§ **Descripción del problema**
Por favor, enumera lo que, según la cita de Mateo 23:23 en el fragmento de abajo, los fariseos descuidaban como lo más importante de la ley.

§ **Fragmento proporcionado**
Al hablar de este tipo de cultura ¿hemos notado que algunos cristianos tenemos, por así decir, una lista no oficial pero bastante precisa de “malas conductas” y “buenas conductas”? ¿Hemos pensado que esa lista en algunos casos ni siquiera hace algún sentido? Déjenme compartir solo un par de ejemplos de algunos absurdos aunque parezcan rebuscados, exagerados y, para algunos, obsoletos. A la vista de ciertos cristianos, especialmente conservadores, probablemente los anillos o aretes están en la lista de las malas conductas por el tema de la sencillez en el vestir. Sin embargo, un reloj fino o un llamativo sujetador de corbata, paradójicamente parecieran no estar en esa lista. Para muchos el café está catalogado como una mala práctica por los efectos estimulantes de la cafeína. Con todo ese mismo grupo podría estar bebiendo sin remordimiento refrescos descafeinados pero con un alto nivel de azúcar, colorantes artificiales. Muchos sostienen que la música en la iglesia debiera ser exclusivamente sacra y sería una blasfemia utilizar música popular o apócrifa. No obstante, por poner un ejemplo, muchas parejas desfilan solemnemente bajo los acordes de la Marcha Nupcial de Mendelssohn, siendo que esta fue parte de una obra totalmente basada en fantasías sobre dioses y cuentos de hadas de Shakespeare. Obviamente, para el propósito de este artículo elegí algunas patrones extremos, aunque no por eso dejan de ser reales. Aunque estos ejemplos suenen divertidos para unos y ofensivos para otros, creo que son apropiados para llegar a entender el punto de que nosotros podríamos estar en el canasto de personas que lisa y llanamente practica, sin pensarlo, una cantidad de costumbres sin siquiera razonar el por qué y para qué y, además, nos enorgullecemos de ello. Me pregunto entonces si existe la posibilidad de que hayamos llegado a ser en realidad un tipo de fariseos contemporáneos. Recordemos que Jesucristo recriminó a los Fariseos que “diezmaban la menta… y el comino, pero descuidaban lo más importante de la ley que era la justicia, la misericordia y la fidelidad», Mateo 23:23.

§ **Conjunto de datos**

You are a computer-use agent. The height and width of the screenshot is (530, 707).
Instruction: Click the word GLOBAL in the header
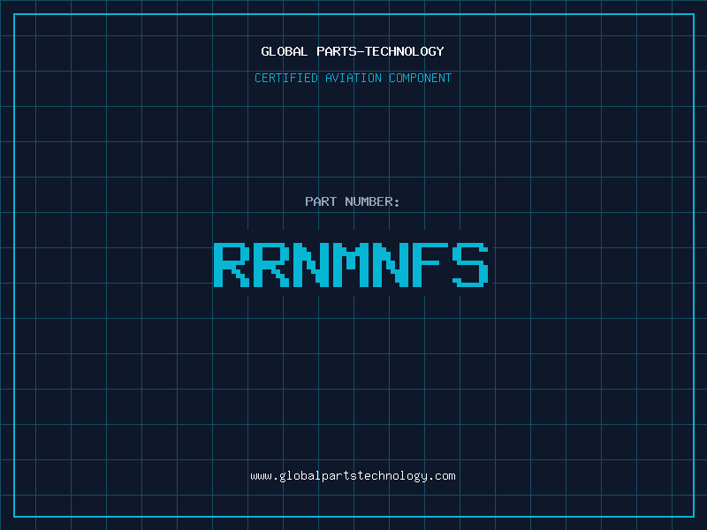point(284,51)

§ **Solución**
La justicia, la misericordia y la fidelidad.